Der beste Stürmer wird immer Gerd Müller bleiben. Er war der per­fekte Straf­raum­stürmer, mit seinen gewal­tigen Ober­schen­keln, seiner Hebel­wir­kung. Er war aber – und das wird oft ver­kannt – auch ein sehr guter Tech­niker. Wie oft kam Günter Netzer aus dem Mit­tel­feld und hat den Dop­pel­pass mit Müller gespielt? Man müsste mal sehen, wie viele Scor­er­punkte der Bomber hatte. Ich habe keinen Bes­seren gesehen. Leider konnte ich ihm nicht nach­ei­fern, so sehr ich auch ver­sucht habe, ihm etwas abzu­schauen (lacht). Die Bewe­gungen, die er drauf hatte, waren ein­malig.

Wo steht im Ver­gleich dazu Thierry Henry, der Held unserer aktu­ellen Titel­ge­schichte?

Das ist eine schwie­rige Frage, die man eigent­lich nicht beant­worten kann. Gerade neu­lich sah ich in der Bild“-Zeitung eine Rang­liste der besten Stürmer aller Zeiten – aber das ist doch Blöd­sinn. Über all die Jahre hat es immer wieder fan­tas­ti­sche Stürmer gegeben, die jedoch kaum mit­ein­ander zu ver­glei­chen sind. (über­legt) Wenn Sie unbe­dingt ein Ant­wort von mir hören wollen, dann sage ich: Henry gehört auf jeden Fall zu den besten zwanzig Stür­mern aller Zeiten.

Müller war ein Wühler, Henry ist ein pfeil­schneller Athlet. Wie würden Sie Ihren per­sön­li­chen Stil beschreiben?

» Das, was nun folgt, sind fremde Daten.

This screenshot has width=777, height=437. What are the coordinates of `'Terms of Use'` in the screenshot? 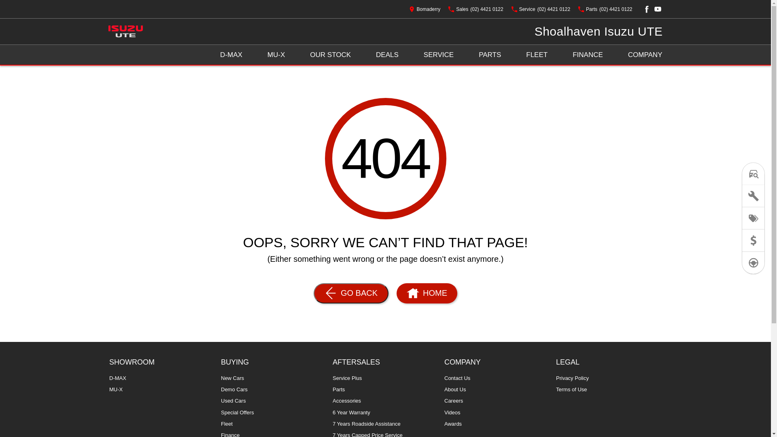 It's located at (571, 389).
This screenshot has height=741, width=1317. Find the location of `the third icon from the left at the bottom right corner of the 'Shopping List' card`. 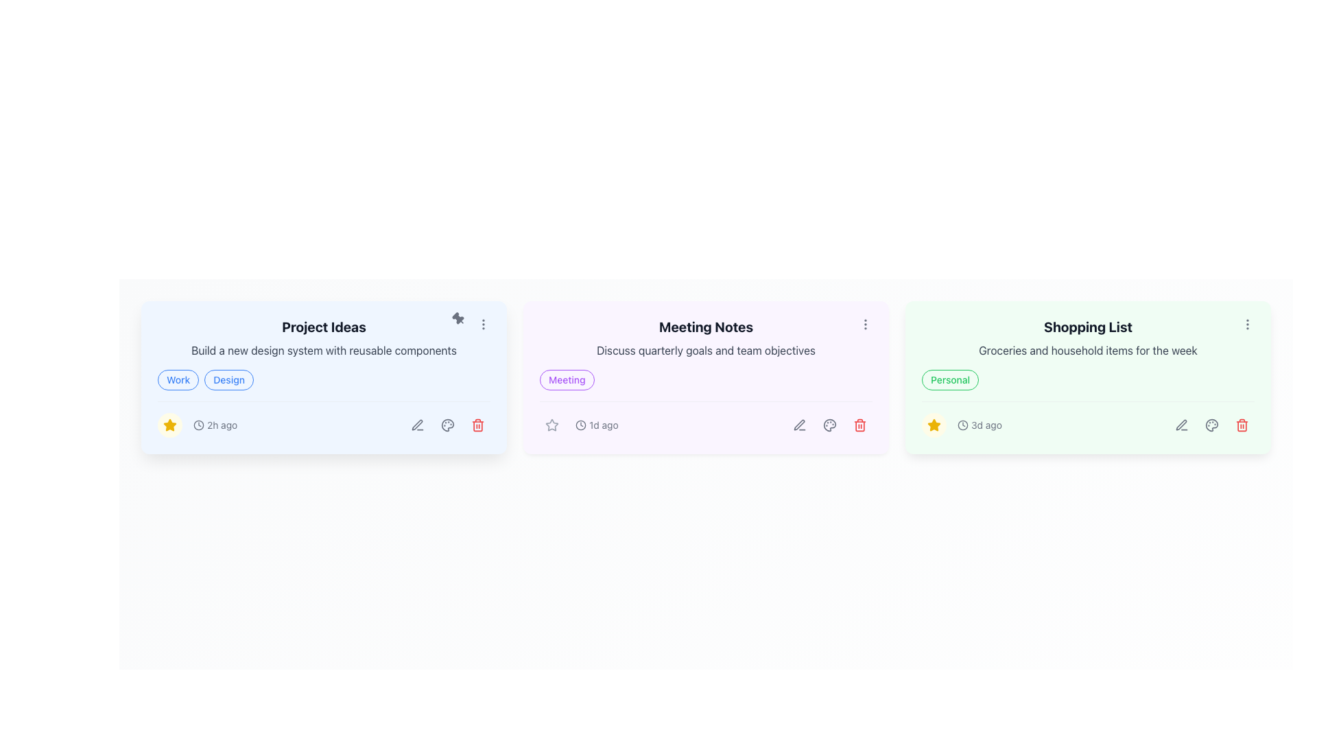

the third icon from the left at the bottom right corner of the 'Shopping List' card is located at coordinates (1211, 425).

Stimmt, Henry lebt von seiner Schnel­lig­keit und kommt aus dem Mit­tel­feld. Das lag mir weniger. Ich lau­erte im Straf­raum und lebte von meinem Durch­set­zungs­ver­mögen. Ich musste den Ball erobern und behaupten. Müller hin­gegen hatte eine so kurze Reak­ti­ons­zeit, dass er sowieso immer als Erster am Ball war.

Wie wichtig war Ihnen Ele­ganz?


Ich bin unge­fähr so groß wie Thierry Henry. Mit dem Unter­schied, dass 1,90 Meter bei mir immer furchtbar aus­sahen (lacht)! Ich war also nie ele­gant, aber effektiv. Das hätte eigent­lich gereicht. Doch ich muss dazu sagen, dass die Bun­des­liga ihre Stürmer immer selbst gemacht hat. Eine zeit­lang waren große Mit­tel­stürmer wie ich modern, auf einmal wurde ein kleines Schlitzohr wie Frank Mill zum Kult. Seit bei Borussia Dort­mund Jan Koller stürmte und nun der FC Bayern Luca Toni geholt hat, ist der Schatz­schneider-Typ wieder ange­sagt. Es ist also eine Frage der Mode.

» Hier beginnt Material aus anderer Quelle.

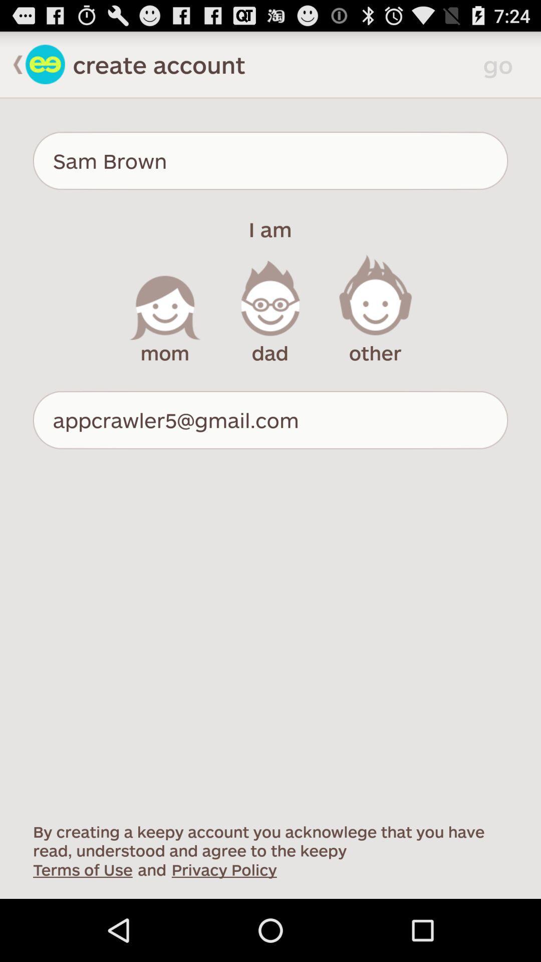 This screenshot has height=962, width=541. Describe the element at coordinates (13, 64) in the screenshot. I see `go back` at that location.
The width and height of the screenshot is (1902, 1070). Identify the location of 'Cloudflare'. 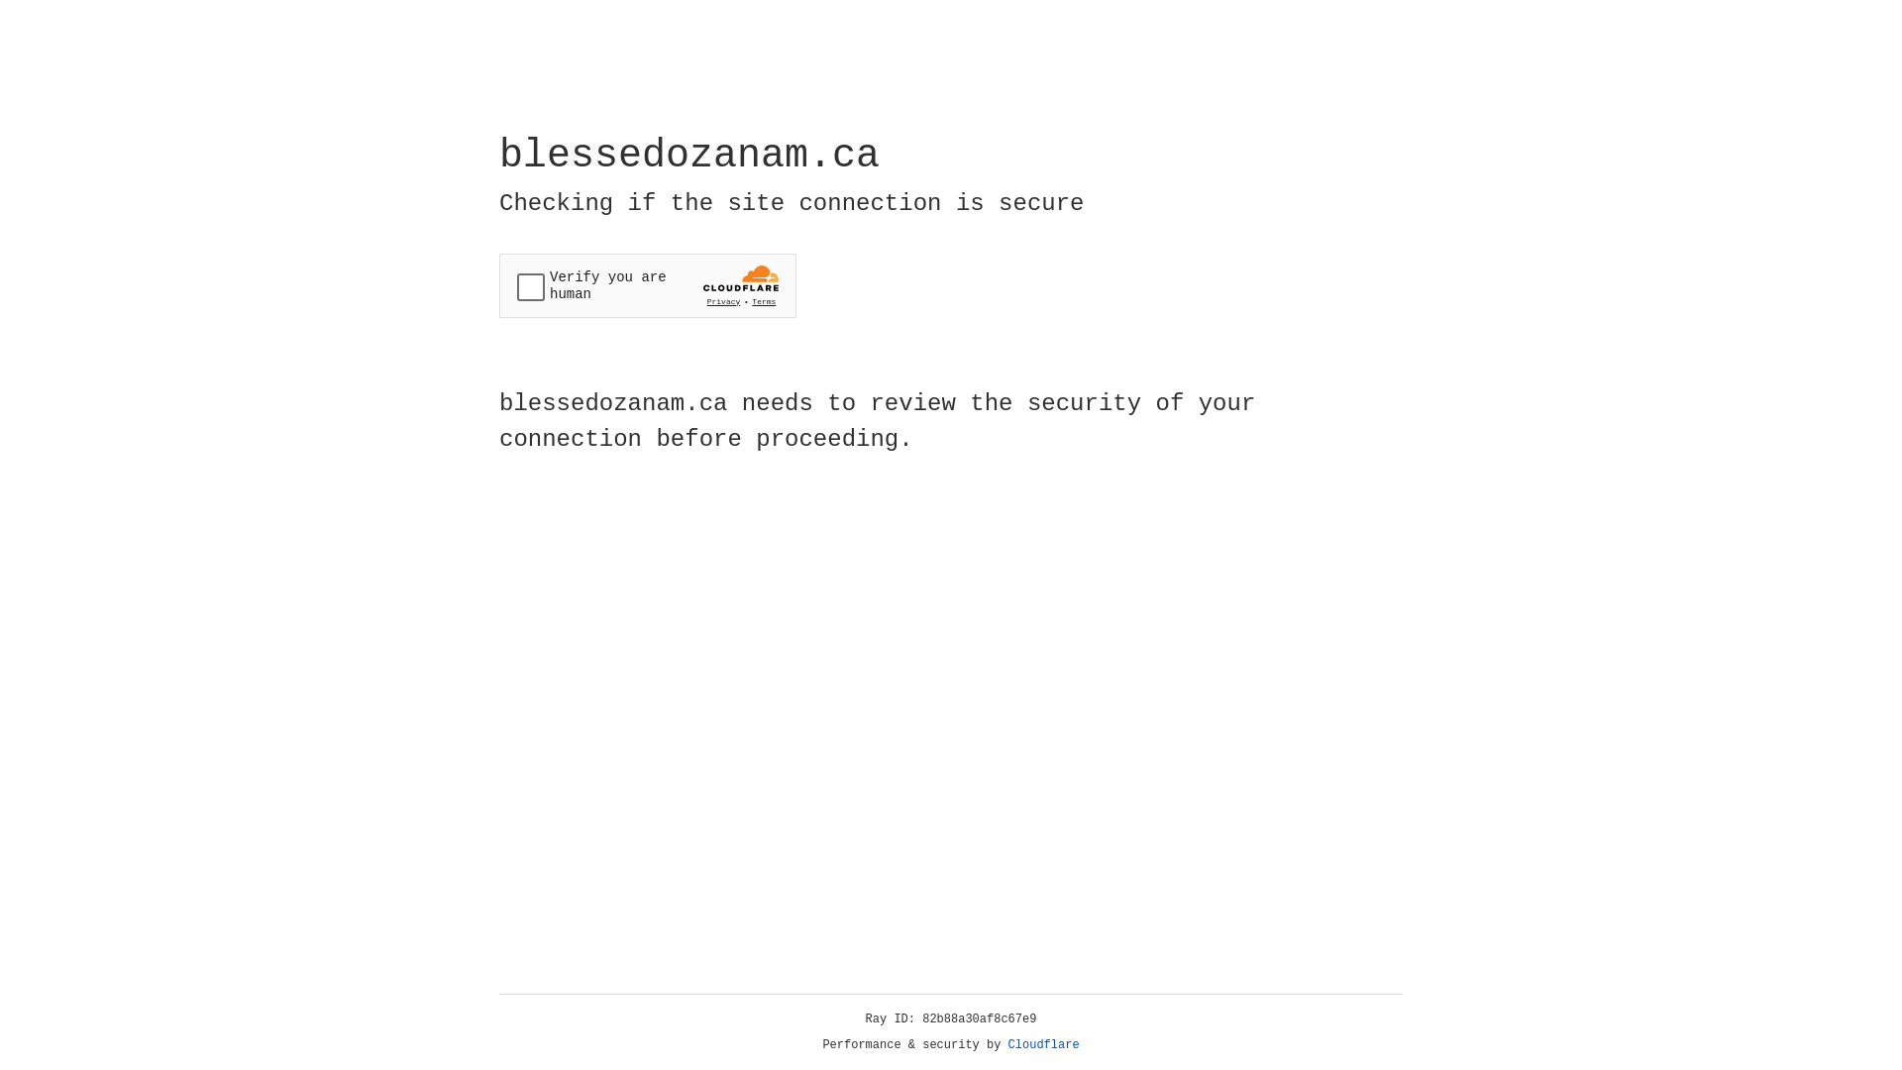
(1043, 1044).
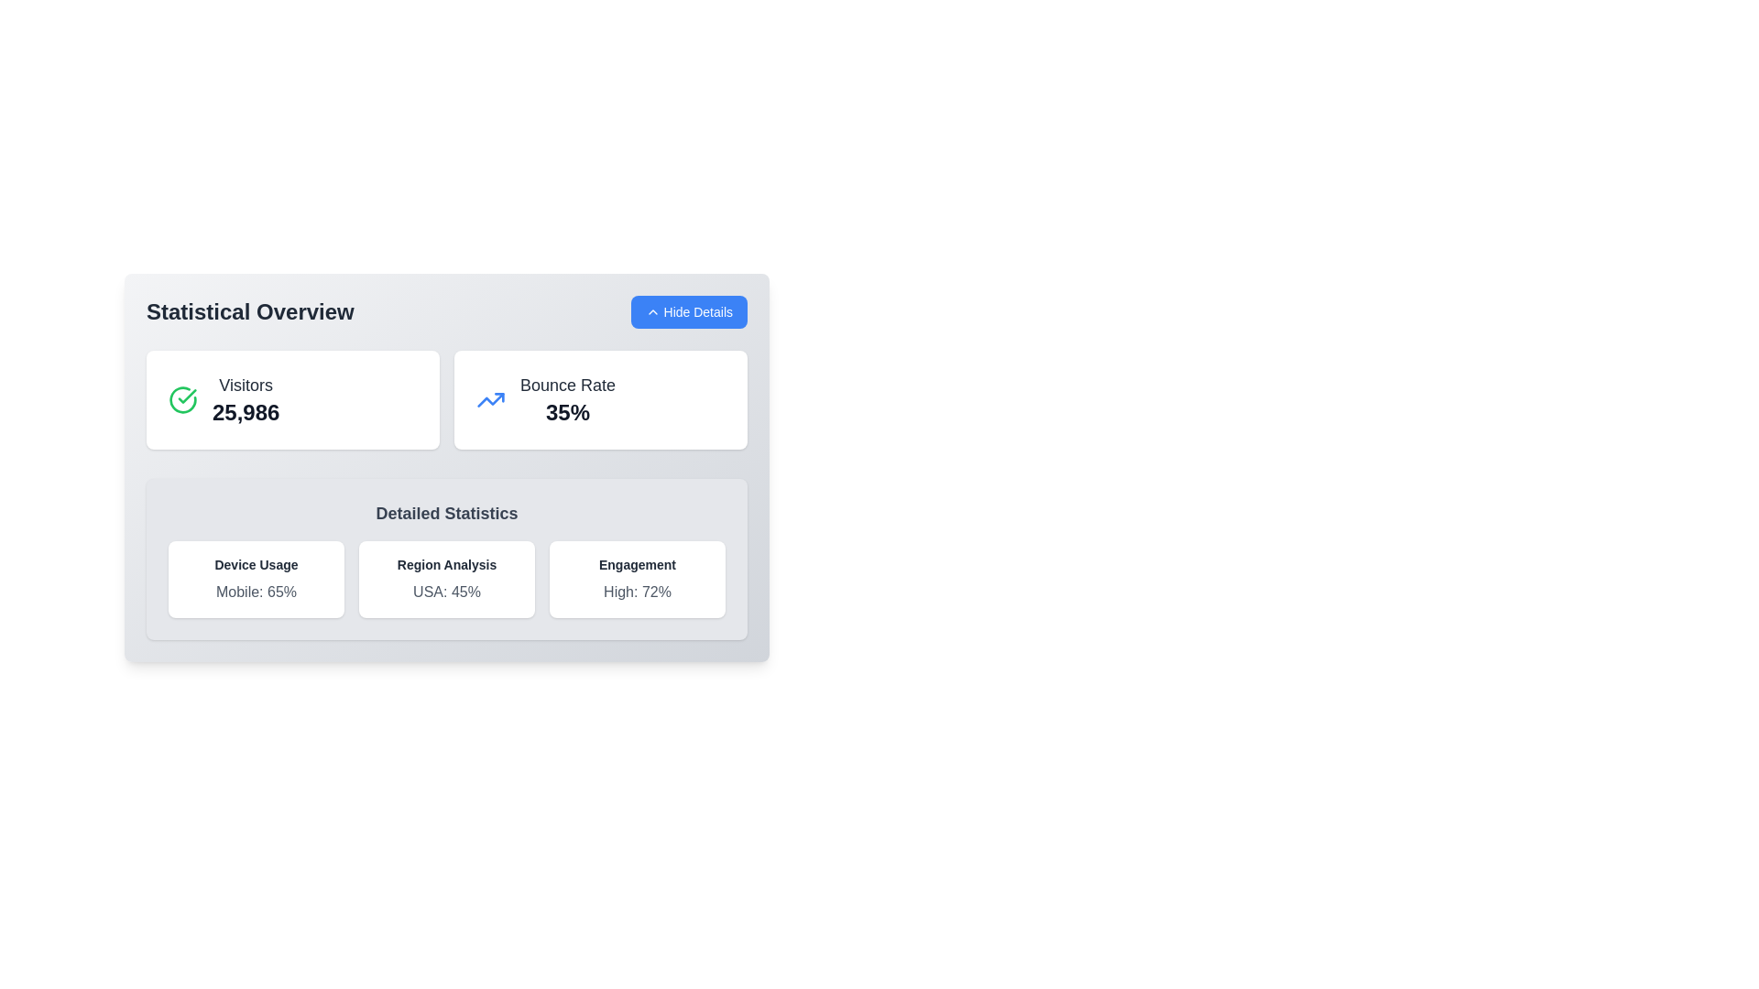 The image size is (1759, 989). Describe the element at coordinates (688, 311) in the screenshot. I see `the 'Hide Details' button, which is a small rectangular button with a blue background and white text, located in the top-right corner of the 'Statistical Overview' section` at that location.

Hat man als Stürmer ein gewisses Reper­toire an Tricks, auf das man situa­ti­ons­be­dingt zurück­greift, oder geschieht alles intuitiv?


Bei mir kam alles aus dem Bauch. Einen Mit­tel­stürmer zeichnet aus, dass er auch nach sechs Fehl­ver­su­chen noch mal das Gleiche macht – und dann ist der Ball drin. Viele Stürmer von heute lassen schon die Öhr­chen hängen, wenn zwei Leute pfeifen. Das ist ver­kehrt!

Ist also die Psyche für einen Stürmer wich­tiger als das tech­ni­sche Rüst­zeug?

Absolut! Du brauchst Selbst­ver­trauen auf einem hohen Niveau. Dann kannst du auch Frei­tag­abend in die Disko gehen und Sams­tag­mittag noch eine Cur­ry­wurst essen und zwei Liter Cola trinken – und machst trotzdem deine Buden! Dir dieses Selbst­ver­trauen zu bewahren, auch wenn die Medien auf dich ein­prü­geln, die Fans pfeifen und der Trainer sauer auf dich ist, das ist aller­dings der harte Weg.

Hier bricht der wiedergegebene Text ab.